Second, studying abroad is no longer necessarily Chinese students’ top priority. Right up to around year 2000, most students had flexible citizenship in the developed world as their highest goal, but today many consider it more attractive to enter one of China’s own top universities. The social prestige associated with a foreign degree has dropped significantly, unless it is from a top-level university with a well-known brand name, and Chinese media reports about foreign “diploma mills” and low-quality programs abound. However, the Chinese higher education system is highly stratified, with admission controlled by a national entrance examination, the much-feared gaokao, so rather than going to a second- or third-rate Chinese university that can only offer meager career prospects, many middle-class students and their families will still look for education opportunities abroad.

Third, while students earlier saw studying abroad as the natural starting point for a more permanent migration process, it is now more often seen as a step in a domestic career. During the 1980s and particularly in the aftermath of the suppression in June 1989 of the democracy movement, few young Chinese with foreign diplomas would even consider returning home. This has changed dramatically in the twenty-first century due to a shrinking European job market, increasing salaries and career opportunities in China, and a series of Chinese state policies encouraging return migration after graduation. Although the Chinese state no longer makes detailed plans about who should study what abroad, it thus still counts on brain circulation to promote national development. Finally, Chinese educational migrants are now considerably younger than before. Undergraduates outnumber graduate students and many families even send their children abroad for high school to prepare them, culturally and academically, for studying at a foreign university.

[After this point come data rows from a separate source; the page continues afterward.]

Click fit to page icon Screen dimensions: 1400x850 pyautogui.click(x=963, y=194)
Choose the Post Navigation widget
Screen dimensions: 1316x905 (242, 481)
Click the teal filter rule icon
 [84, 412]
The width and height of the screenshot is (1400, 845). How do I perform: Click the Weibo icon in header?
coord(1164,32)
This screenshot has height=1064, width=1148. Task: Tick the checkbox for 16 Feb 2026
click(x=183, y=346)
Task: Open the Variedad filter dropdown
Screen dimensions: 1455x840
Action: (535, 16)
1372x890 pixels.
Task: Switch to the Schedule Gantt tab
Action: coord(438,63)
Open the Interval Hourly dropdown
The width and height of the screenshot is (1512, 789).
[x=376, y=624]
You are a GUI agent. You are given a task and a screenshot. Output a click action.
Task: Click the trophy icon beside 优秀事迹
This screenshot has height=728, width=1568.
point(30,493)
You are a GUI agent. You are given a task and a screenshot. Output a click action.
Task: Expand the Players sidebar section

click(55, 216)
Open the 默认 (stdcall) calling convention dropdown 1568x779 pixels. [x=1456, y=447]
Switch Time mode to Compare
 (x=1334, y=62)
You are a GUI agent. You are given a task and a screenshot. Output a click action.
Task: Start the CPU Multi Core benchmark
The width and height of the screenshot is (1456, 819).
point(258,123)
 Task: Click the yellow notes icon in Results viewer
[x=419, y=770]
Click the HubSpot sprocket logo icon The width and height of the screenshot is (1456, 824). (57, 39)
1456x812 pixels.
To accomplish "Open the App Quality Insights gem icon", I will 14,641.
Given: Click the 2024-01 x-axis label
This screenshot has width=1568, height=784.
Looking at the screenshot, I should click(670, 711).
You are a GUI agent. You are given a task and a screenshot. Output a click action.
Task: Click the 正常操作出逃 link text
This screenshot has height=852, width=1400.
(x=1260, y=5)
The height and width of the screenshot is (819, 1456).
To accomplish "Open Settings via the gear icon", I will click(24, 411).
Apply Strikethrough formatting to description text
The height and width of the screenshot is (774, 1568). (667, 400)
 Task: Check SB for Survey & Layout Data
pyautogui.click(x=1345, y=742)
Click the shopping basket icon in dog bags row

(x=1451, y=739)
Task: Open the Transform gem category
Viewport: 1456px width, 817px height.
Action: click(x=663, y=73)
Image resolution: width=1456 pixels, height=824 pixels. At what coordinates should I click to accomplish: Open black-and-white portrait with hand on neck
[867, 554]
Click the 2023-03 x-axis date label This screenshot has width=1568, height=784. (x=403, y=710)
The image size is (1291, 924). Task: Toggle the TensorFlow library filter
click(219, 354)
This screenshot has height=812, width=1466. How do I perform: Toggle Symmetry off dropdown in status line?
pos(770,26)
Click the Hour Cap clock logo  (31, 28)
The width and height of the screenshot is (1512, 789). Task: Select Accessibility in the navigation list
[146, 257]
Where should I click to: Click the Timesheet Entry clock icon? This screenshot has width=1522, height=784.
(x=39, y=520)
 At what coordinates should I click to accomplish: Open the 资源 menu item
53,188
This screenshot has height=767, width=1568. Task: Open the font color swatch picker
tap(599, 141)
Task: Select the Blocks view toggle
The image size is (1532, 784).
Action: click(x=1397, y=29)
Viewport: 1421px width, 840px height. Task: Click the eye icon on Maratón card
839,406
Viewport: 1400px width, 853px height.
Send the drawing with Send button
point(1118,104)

Most of the early research on Chinese educational migrants focused on the problems they posed to Western teachers who complained that they were too silent in the classroom, sticking together in ethnic enclaves, and having an instrumental attitude to education. These problems are no doubt still felt, but recent research shows students’ experiences in a much broader light. Against the background of the increasing individualization of Chinese society, it has become clear that students see their studies abroad as “an emotional journey of identity change and transformation,” a life-changing experience of personal maturation that will broaden their horizon and make them more competent, not only professionally but also more generally as citizens of the contemporary world. Like their Western contemporaries, young Chinese who can afford it combine their studies with extensive travels in order to dig deeper into foreign cultures and test their own ability to survive and thrive in different social and cultural contexts. This also means that while many students still focus on the “hard” sciences and business studies, we now see more students entering “softer” social science and humanities programs, knowing well that they do not necessarily lead to a secure position on the Chinese or European job markets.

The many educational migrants have changed the composition of the Chinese population in Europe, but we know relatively little about how students interact with Chinese diasporas. A French study shows that while students formed strong co-national relationships among themselves, interaction with established Chinese communities was very limited. However, a study of a UK city shows more interaction and demonstrates the potential importance of Chinese university students for the further development of Chinese diasporas.

The number of Chinese students entering European universities has been consistently growing for decades but two recent trends leave the future less predictable. The 2020 pandemic has temporarily blocked most educational exchanges and will probably also do so in 2021, as the Chinese for a long period will see Europe as a hotspot for the virus. Furthermore, the increasingly tense relations between the West and China have led to a more negative view of China in Europe and to perceptions of Chinese students as a potential security risk. In this way, international politics may affect future educational migration between Europe and China.